Work to complete
After locating the line that contains "Screen dimensions: 991x693", restate it and each later line word for word through the end of the records.

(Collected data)
######
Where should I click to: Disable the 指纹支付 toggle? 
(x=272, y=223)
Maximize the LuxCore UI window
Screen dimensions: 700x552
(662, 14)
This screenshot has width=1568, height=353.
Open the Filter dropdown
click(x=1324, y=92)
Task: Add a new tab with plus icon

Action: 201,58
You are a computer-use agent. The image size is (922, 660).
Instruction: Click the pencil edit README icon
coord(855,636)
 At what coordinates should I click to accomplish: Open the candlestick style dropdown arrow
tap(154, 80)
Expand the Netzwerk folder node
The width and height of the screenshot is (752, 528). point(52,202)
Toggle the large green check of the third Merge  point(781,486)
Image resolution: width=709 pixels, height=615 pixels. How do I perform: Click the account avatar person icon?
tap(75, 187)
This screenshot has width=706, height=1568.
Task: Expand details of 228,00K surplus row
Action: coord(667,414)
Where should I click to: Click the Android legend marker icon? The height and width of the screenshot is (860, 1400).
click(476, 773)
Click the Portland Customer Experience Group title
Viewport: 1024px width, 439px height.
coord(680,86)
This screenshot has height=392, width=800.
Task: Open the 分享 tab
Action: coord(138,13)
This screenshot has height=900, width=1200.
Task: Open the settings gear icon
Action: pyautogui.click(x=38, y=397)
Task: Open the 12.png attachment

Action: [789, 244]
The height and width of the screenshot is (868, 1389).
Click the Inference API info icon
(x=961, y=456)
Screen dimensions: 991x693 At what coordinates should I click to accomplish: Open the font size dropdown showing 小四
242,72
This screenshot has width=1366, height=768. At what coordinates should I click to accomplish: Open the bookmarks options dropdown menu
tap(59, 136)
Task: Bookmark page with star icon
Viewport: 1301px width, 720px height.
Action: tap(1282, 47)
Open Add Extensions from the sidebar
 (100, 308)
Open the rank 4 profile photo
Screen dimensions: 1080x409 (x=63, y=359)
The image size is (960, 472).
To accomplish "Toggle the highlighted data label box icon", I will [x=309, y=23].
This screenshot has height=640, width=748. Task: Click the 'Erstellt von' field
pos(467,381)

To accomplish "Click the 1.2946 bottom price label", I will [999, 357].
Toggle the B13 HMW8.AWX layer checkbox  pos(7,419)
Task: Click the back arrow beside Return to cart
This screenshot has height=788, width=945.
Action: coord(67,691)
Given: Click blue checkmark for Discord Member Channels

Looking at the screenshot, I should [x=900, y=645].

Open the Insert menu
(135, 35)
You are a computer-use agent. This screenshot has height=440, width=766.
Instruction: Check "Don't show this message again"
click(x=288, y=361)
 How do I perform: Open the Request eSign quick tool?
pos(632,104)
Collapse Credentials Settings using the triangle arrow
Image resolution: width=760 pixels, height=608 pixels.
######
Solution for this task
Screen dimensions: 991x693 At what coordinates should I click to accomplish: Open the font size dropdown showing 小四
242,72
This screenshot has width=1366, height=768. At what coordinates should I click to accomplish: Open the bookmarks options dropdown menu
tap(59, 136)
Task: Bookmark page with star icon
Viewport: 1301px width, 720px height.
Action: tap(1282, 47)
Open Add Extensions from the sidebar
 (100, 308)
Open the rank 4 profile photo
Screen dimensions: 1080x409 (x=63, y=359)
The image size is (960, 472).
To accomplish "Toggle the highlighted data label box icon", I will [x=309, y=23].
This screenshot has height=640, width=748. Task: Click the 'Erstellt von' field
pos(467,381)

To accomplish "Click the 1.2946 bottom price label", I will [999, 357].
Toggle the B13 HMW8.AWX layer checkbox  pos(7,419)
Task: Click the back arrow beside Return to cart
This screenshot has height=788, width=945.
Action: coord(67,691)
Given: Click blue checkmark for Discord Member Channels

Looking at the screenshot, I should [x=900, y=645].

Open the Insert menu
(135, 35)
You are a computer-use agent. This screenshot has height=440, width=766.
Instruction: Check "Don't show this message again"
click(x=288, y=361)
 How do I perform: Open the Request eSign quick tool?
pos(632,104)
Collapse Credentials Settings using the triangle arrow
Image resolution: width=760 pixels, height=608 pixels.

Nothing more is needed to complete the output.